Víctor tenía apenas tres años cuando quedó huérfano de madre. La vio morir en sus propios ojos, arrojado fuera del rugido de una moto que se estrelló contra ellos; su vestido rojo se alzó como una llama y, de pronto, la oscuridad y el silencio se apoderaron del mundo.
Los médicos lucharon contra la noche y, tras un largo desvarío, Víctor abrió los ojos. Todos temían el instante en que él gritaría por su madre, pero el niño guardó silencio. Pasaron seis meses hasta que, una noche, despertó con un grito desgarrador: «¡Mamá!»

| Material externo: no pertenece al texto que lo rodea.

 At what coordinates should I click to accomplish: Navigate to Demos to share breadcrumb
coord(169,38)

En aquel sueño la memoria volvió a incendiar sus pupilas con la visión del rojo. Para entonces Víctor vivía en un orfanato de Madrid y no comprendía por qué lo habían dejado allí. Adoptó la costumbre de acercarse a la gran ventana que daba a la calle y al bulevar principal, y quedaba allí, clavado, mirando el horizonte.

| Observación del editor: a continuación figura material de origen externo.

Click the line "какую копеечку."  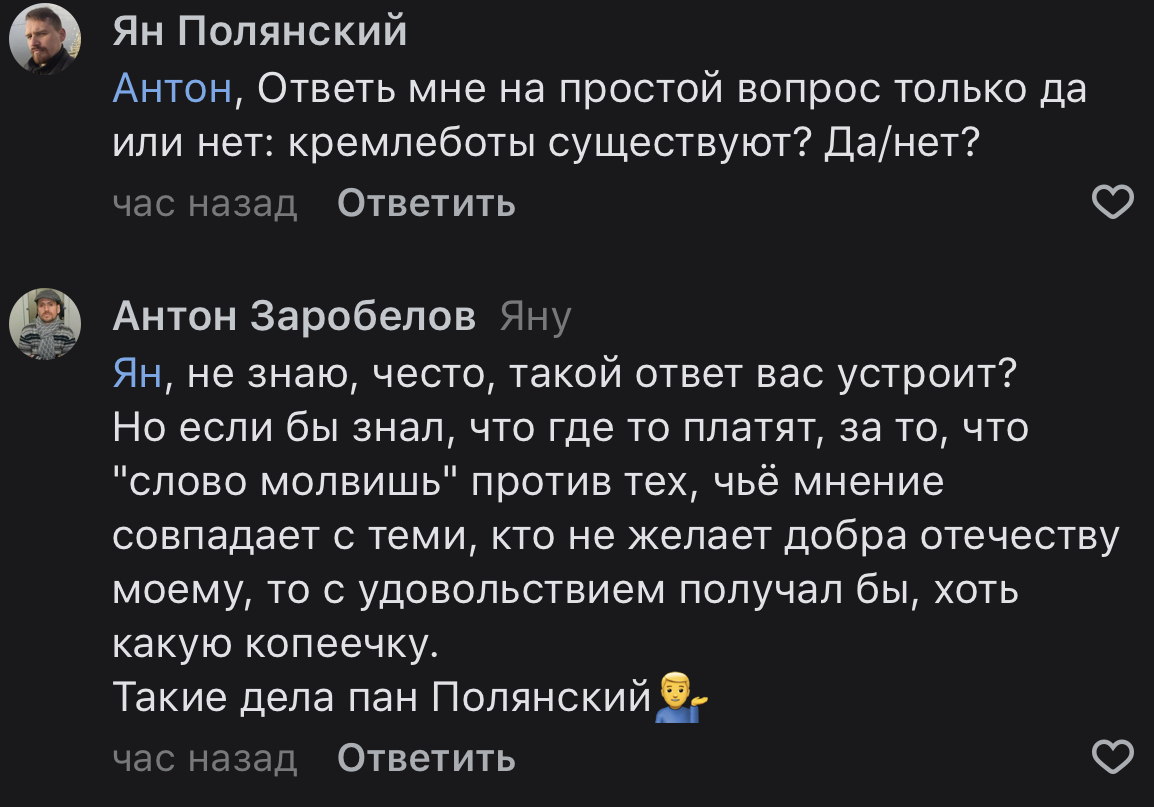[276, 644]
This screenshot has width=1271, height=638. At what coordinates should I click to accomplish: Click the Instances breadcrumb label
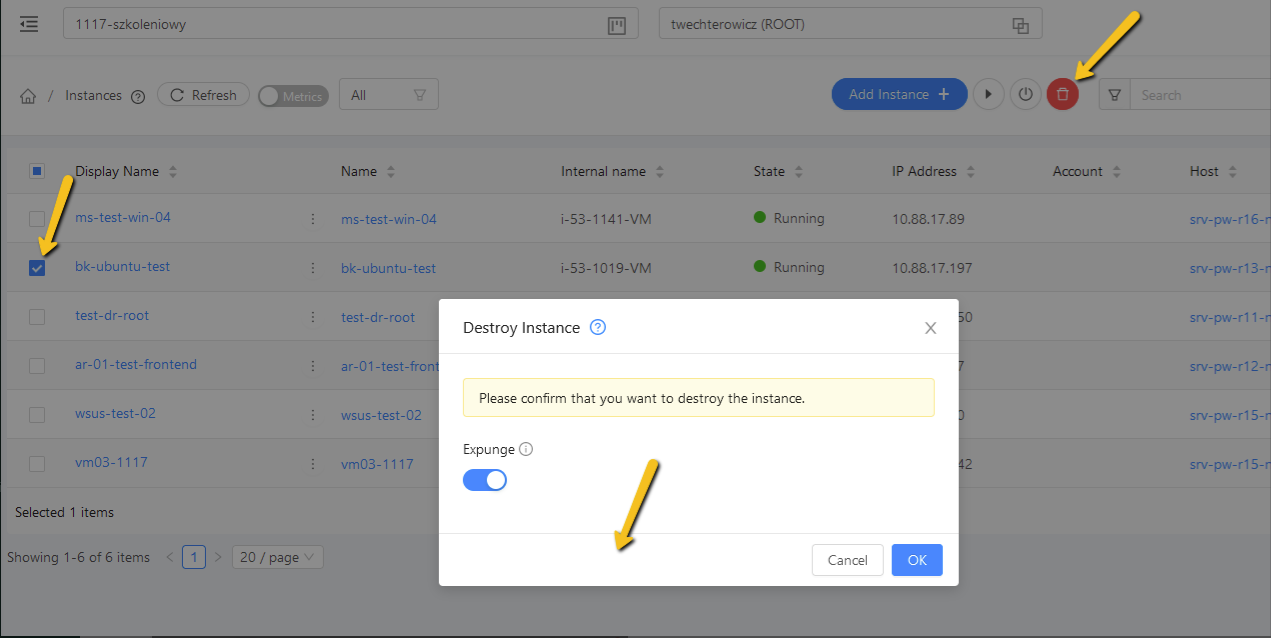92,94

¿Por qué te quedas siempre ahí? gruñía la anciana cuidadora, Carmen, mientras barriendo con su escoba de paja.
Espero a mi madre. Vendrá por mí.
¡Ay, qué tontería! suspiraba Carmen. No pierdas el tiempo. Ven, te invitaré a un té.
Vamos asintió el niño, pero luego volvía a la ventana, temblando al oír cualquier paso acercarse al orfanato.
Los días se deslizaban como páginas, los meses como sombras, y Víctor nunca abandonó su puesto, aguardando el día en que el rojo del vestido resurgiera entre la gris monotonía y su madre, con los brazos abiertos, le susurrara: «¡Al fin te encontré, hijo!»
Carmen lloraba al ver al pequeño, compadeciéndose más de él que de los demás, pero nada podía ofrecerle. Médicos, psicólogos y otros profesionales le decían que no debía esperar tanto, que no debía pasar la noche en vela junto a la ventana, que había juegos, amistades, otras cosas que ocuparan su corazón. Víctor asentía con la cabeza, pero en cuanto se lo soltaban, volvía a su mirilla de cristal. Carmen veía su silueta a través del vidrio tantas veces que ya no podía contar cuántas veces le hacía señas al marcharse.
Una tarde la mujer, cansada, se giró y se encaminó a su casa, cruzando el puente sobre la vía férrea que pocos frecuentaban. Allí, una joven de mirada tensa miraba al vacío. De repente, hizo un gesto sutil que Carmen comprendió al instante.
Qué ingenua eres dijo acercándose.
¿Qué ha dicho? indagó la desconocida, con ojos pálidos como el alba.
¡Ingenua! ¿No sabes que es un grave pecado privarse de la vida? ¿No fuiste tú quien la eligió, no tú quien la acaba?
¡Pero si ya no puedo! exclamó la mujer, con voz de desafío. ¿Qué hago si la fuerza se agota y ya no encuentro sentido?
Entonces ven conmigo. Vivo al otro lado del paso; allí hablaremos. Aquí no hay nada que hacer.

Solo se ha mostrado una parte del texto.